À Saint-Etienne, au siège du groupe de grande distribution, une majorité des 2000 salariés ne travaillent que pour les magasins, hyper et supermarchés. Selon les syndicats, ces emplois seraient menacés en cas de cession de l'ensemble du parc de magasins grands formats par Casino.
Si on n'a plus de magasins, on peut être amené à fermer du jour au lendemain, comme ça s'était passé pour Manufrance. Jusqu'au dernier moment, on avait fait croire aux salariés qu'il y avait un espoir de reprise"
Guillaume Touminetreprésentant syndical CFDT Casino
La Loire pourrait perdre les 4000 emplois du siège, de la logistique et de certains magasins. Un sinistre écho aux 4000 emplois perdus chez Manufrance, il y a quelques décennies.
Démantèlement
Les salariés de Manufrance étaient, eux aussi, montés à Paris, en septembre 1980, pour alerter et trouver le soutien des pouvoirs publics. En vain.
"On téléphone à l'intersyndicale en disant : finalement, vous serez reçus par le chef de cabinet de Monsieur Monory, le ministre de l'Industrie. Et les voila partis à Paris. Il y a une manifestation. Ils sont très bien accueillis par les Parisiens. Ça leur permet aussi d'alerter l'opinion publique. Ils vont être reçus par ce chef de cabinet très au fait du dossier et peut essayer de trouver des solutions avec eux”, raconte Nadine Saura, responsable collecte et classement aux Archives Départementales de la Loire.

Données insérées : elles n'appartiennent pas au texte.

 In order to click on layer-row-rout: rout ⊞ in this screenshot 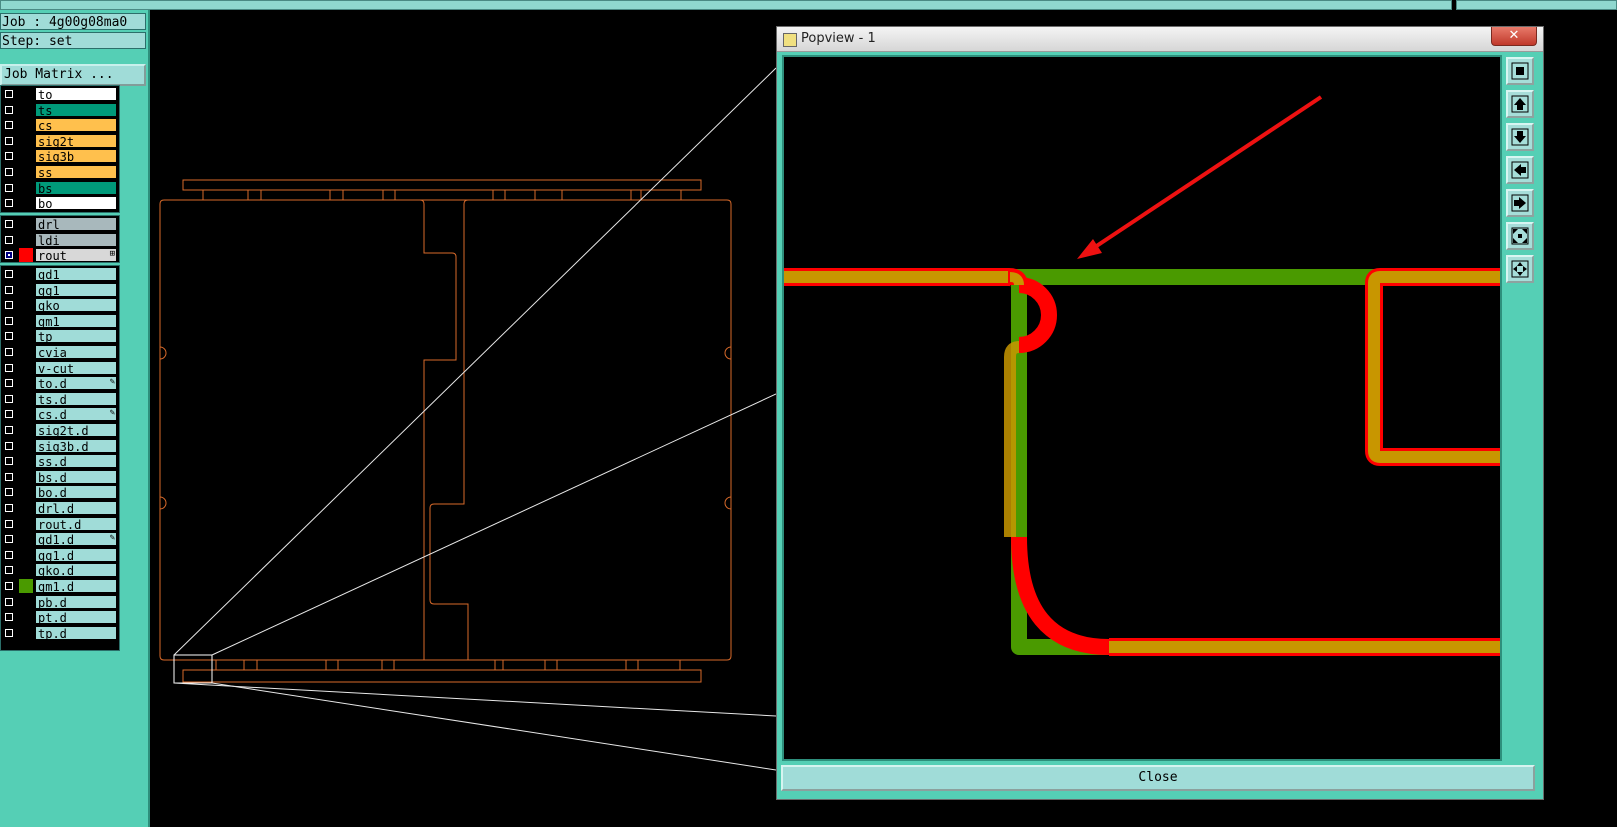, I will do `click(60, 255)`.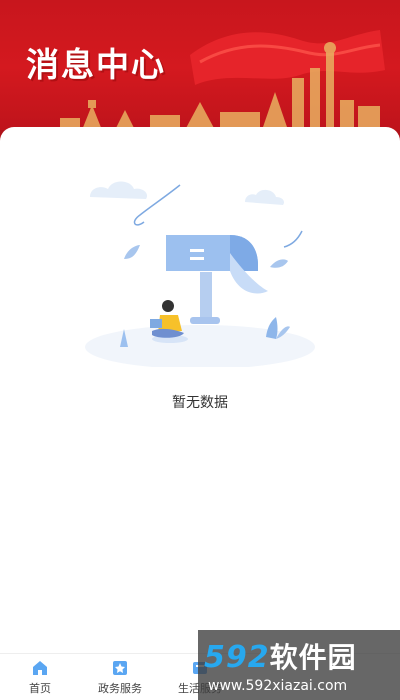 Image resolution: width=400 pixels, height=700 pixels. I want to click on watermark: 592软件园 www.592xiazai.com, so click(299, 665).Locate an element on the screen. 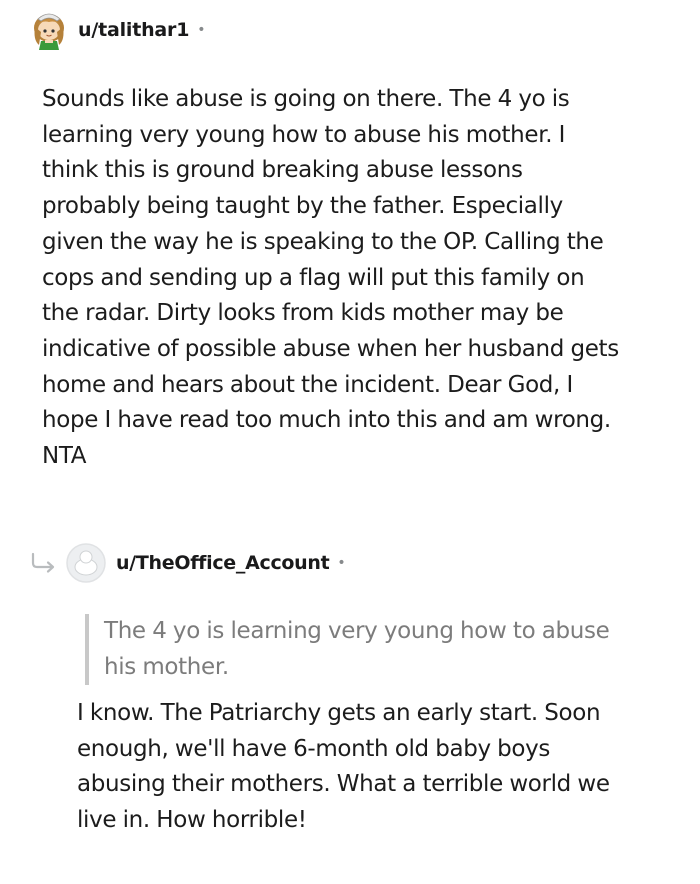 This screenshot has height=884, width=700. comment-line: enough, we'll have 6-month old baby boys is located at coordinates (314, 748).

L'entreprise Manufrance finira finalement vendue à la découpe et démantelée. C'est le sort que craignent aujourd’hui les salariés du groupe Casino, à qui la vente de tous les magasins et des entrepôts a été confirmée par le ministre de l'Économie ce mercredi matin.
Nouvelle mobilisation
Les salariés sont toutefois bien déterminés à se battre. L'intersyndicale du groupe a lancé un nouvel appel à manifester dimanche matin, 17 décembre, à Saint-Etienne "face à la menace de disparition d'emplois". Tous les Stéphanois sont conviés à défiler pour tenter de sauver l’autre fleuron centenaire de Saint-Etienne, fondé par Geoffroy Guichard en 1898. Le groupe de distribution vieux de 125 ans, qui employait 200 000 personnes dans le monde fin 2022, dont 50 000 en France, est aujourd'hui dans une situation financière très périlleuse.